+++ EXERCISE DATA +++

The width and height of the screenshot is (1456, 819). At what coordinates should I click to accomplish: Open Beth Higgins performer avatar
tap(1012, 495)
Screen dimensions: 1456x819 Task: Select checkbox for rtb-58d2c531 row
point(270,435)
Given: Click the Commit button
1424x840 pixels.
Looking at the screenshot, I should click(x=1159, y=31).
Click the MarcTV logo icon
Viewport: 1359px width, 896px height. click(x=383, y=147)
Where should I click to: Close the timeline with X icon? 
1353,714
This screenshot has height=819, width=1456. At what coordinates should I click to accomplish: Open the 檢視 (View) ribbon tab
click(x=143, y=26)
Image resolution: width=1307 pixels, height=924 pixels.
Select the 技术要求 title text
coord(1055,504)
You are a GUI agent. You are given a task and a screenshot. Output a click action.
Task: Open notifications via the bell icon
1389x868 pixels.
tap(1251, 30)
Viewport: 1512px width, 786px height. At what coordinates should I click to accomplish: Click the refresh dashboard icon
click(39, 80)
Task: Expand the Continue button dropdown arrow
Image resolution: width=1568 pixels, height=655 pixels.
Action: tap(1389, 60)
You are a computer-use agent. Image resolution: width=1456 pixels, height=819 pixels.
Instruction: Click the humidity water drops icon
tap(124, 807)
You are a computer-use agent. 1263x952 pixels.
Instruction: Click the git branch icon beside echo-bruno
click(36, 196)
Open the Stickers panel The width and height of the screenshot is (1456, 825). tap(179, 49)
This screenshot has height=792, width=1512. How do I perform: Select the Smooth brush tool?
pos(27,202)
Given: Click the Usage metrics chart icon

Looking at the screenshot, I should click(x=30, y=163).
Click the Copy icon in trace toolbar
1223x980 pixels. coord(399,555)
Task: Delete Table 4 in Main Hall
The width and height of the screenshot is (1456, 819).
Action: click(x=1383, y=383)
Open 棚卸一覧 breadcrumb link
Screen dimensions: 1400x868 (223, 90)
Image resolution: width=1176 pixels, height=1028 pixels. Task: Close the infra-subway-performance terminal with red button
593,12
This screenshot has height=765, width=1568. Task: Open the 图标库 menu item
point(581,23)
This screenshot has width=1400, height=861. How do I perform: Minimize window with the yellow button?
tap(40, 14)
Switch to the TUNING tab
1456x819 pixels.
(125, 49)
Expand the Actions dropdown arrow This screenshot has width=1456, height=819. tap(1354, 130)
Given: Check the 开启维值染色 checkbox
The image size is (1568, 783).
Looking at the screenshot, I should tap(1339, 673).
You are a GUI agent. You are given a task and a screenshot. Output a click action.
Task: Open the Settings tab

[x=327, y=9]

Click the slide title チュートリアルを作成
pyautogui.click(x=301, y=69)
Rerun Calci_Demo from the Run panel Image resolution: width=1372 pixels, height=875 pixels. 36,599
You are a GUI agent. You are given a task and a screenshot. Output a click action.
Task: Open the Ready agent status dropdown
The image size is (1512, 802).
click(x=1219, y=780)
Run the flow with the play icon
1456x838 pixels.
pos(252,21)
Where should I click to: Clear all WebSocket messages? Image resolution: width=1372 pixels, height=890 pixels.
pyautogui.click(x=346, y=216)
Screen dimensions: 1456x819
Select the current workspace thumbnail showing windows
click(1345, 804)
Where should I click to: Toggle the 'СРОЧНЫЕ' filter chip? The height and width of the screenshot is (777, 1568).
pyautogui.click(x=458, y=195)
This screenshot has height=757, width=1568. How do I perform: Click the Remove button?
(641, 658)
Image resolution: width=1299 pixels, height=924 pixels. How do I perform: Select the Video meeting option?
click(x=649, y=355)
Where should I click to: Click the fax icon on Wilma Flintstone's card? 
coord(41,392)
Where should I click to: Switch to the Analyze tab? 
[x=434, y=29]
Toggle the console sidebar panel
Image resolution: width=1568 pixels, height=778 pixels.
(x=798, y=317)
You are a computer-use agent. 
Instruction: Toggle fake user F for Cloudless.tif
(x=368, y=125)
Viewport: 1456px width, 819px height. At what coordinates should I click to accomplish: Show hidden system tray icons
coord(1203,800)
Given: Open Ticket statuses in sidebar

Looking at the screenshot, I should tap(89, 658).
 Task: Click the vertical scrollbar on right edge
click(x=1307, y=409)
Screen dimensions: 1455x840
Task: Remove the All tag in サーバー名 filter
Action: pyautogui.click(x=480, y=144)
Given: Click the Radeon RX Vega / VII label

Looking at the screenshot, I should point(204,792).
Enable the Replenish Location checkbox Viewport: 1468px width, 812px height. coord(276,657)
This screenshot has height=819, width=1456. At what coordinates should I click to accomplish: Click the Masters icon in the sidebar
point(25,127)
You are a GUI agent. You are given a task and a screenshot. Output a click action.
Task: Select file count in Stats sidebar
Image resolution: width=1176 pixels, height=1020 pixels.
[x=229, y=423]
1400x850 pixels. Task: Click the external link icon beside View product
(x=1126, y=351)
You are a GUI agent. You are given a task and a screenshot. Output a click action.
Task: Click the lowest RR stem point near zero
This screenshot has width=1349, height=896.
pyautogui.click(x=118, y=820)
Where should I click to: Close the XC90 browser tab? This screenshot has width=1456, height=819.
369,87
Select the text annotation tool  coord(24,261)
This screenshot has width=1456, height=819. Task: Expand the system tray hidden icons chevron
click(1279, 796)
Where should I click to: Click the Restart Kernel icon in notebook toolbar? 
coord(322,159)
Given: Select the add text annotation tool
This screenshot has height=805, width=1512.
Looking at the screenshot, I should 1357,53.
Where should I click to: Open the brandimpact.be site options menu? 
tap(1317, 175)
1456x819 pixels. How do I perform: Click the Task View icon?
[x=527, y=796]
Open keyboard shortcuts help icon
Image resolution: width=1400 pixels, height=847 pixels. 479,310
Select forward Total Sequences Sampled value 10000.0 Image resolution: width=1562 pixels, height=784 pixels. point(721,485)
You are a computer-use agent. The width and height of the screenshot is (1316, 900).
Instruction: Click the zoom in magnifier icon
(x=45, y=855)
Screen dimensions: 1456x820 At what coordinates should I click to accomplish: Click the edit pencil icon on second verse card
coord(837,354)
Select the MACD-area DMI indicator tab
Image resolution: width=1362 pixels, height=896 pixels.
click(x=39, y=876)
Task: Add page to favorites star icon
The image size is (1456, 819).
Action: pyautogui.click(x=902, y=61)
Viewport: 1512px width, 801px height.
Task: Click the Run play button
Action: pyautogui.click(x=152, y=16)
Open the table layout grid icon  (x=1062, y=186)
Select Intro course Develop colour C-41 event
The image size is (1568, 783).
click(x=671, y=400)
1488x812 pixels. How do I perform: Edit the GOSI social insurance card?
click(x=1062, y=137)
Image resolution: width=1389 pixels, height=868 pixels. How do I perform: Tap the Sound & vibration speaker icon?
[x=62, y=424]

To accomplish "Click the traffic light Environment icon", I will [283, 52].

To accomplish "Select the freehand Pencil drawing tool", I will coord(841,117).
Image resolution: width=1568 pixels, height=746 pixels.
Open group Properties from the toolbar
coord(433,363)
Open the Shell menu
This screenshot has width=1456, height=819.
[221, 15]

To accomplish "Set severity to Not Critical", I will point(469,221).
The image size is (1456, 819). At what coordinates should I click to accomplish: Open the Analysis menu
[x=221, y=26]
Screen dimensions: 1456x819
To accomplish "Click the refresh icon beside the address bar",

+++

### BRIEF
Wherever a line of the records above contains the string "dropdown", copy that line out.

### TASK OUTPUT
Task: Expand the Continue button dropdown arrow
Expand the Actions dropdown arrow This screenshot has width=1456, height=819. tap(1354, 130)
Task: Open the Ready agent status dropdown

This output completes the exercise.